This course explores the ways in which objects and material culture embody personal narrative. Moving back and forth from ephemeral traces of events and experiences to the culturally invested luxury goods that create legacy to the objects that facilitate daily life, this class will use, as its primary references, examples that draw from queer and African American cultures to underscore the potential of objects to tell the stories that not only reflect majority traditions and experiences but those of the disenfranchised, the details of whose lives are often obscured. In addition to readings that will provide background for class discussion, student will be asked to play the roles of detectives, archeologists, and curators at various sites around New York City. Each student will also be asked to create an annotated material record that reveals the public and private lives of one individual.

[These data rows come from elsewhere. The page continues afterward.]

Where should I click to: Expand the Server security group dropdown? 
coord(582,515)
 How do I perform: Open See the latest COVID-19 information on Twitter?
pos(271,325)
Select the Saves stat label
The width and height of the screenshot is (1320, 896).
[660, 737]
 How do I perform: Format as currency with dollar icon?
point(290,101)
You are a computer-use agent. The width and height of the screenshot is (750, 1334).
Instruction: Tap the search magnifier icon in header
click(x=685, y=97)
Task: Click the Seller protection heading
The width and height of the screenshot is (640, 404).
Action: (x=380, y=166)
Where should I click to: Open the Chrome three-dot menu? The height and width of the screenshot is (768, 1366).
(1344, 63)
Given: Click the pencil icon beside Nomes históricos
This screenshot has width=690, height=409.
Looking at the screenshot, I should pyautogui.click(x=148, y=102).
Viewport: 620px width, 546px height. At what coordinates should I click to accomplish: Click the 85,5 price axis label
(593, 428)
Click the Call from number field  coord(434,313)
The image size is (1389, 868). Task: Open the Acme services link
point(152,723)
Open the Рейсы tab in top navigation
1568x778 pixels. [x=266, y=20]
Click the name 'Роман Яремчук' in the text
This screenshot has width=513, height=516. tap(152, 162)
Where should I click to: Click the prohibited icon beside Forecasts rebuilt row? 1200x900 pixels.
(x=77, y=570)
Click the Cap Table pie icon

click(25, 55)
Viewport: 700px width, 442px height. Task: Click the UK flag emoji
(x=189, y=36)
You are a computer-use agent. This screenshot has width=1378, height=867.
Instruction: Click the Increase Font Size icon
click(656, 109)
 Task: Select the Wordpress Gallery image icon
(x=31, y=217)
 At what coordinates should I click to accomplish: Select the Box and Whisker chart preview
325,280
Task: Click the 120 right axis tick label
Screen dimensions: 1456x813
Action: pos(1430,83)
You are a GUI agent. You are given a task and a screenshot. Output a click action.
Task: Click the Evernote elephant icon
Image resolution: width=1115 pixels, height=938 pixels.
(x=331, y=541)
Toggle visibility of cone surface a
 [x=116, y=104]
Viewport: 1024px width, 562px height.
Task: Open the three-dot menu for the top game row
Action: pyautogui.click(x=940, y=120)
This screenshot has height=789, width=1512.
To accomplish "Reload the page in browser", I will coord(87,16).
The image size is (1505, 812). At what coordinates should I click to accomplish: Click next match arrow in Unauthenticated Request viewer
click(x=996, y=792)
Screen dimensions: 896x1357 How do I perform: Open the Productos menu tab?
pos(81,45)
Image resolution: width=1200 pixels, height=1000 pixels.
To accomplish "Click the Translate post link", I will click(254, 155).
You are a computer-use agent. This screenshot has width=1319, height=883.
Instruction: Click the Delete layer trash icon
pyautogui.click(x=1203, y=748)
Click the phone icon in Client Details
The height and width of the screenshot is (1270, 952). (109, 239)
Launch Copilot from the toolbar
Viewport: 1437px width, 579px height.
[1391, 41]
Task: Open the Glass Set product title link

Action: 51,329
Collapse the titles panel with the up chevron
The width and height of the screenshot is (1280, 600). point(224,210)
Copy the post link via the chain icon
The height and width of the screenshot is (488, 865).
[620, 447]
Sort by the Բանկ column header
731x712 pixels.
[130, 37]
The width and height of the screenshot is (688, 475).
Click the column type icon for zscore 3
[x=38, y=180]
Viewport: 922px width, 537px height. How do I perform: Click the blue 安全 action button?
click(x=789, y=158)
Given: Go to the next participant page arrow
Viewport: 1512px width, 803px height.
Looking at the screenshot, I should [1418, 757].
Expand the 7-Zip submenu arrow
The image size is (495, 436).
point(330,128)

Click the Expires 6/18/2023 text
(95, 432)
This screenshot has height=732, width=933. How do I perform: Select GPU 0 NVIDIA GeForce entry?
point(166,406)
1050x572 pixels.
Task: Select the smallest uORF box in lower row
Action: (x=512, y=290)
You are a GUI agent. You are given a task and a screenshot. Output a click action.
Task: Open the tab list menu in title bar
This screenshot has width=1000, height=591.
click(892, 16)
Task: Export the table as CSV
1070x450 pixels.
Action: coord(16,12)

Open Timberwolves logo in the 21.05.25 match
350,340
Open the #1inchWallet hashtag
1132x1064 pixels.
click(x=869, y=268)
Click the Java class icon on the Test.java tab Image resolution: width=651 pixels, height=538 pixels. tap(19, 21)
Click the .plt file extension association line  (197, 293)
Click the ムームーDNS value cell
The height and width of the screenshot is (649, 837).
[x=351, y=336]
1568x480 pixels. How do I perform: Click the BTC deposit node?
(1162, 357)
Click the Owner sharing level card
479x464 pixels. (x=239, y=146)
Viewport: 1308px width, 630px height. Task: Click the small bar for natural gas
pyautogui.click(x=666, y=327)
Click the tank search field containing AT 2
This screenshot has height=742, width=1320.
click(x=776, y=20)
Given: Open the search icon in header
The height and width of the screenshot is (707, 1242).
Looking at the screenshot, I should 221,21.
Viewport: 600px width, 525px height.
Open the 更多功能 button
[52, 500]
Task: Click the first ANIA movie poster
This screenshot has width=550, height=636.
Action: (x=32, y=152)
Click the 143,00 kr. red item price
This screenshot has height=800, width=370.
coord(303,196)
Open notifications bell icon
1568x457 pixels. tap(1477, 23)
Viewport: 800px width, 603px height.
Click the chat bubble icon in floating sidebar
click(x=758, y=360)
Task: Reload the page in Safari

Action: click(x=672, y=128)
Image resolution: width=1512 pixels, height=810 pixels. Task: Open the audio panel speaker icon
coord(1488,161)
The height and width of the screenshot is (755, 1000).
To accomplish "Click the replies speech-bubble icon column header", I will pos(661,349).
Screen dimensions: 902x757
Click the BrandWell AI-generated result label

That record may consist of texts, objects or any variety of media chosen or designed by the student. This blogs serves as an archive for the work done in the context of this course and related materials that become relevant to this exploration.

Thursday, October 9, 2014

Police Pepper-Spray Black Teen After He Entered White Foster Parents' Home

A neighbor reportedly alerted police to a break-in after seeing 18-year-old DeShawn Currie walk into the home. Currie has lived there with his white foster parents Ricky and Stacy Tyler and their three younger children since they moved to Fuquay-Varina in July, reported WTVD.
Three police officers responded to the alleged break-in and entered the home, surprising Currie."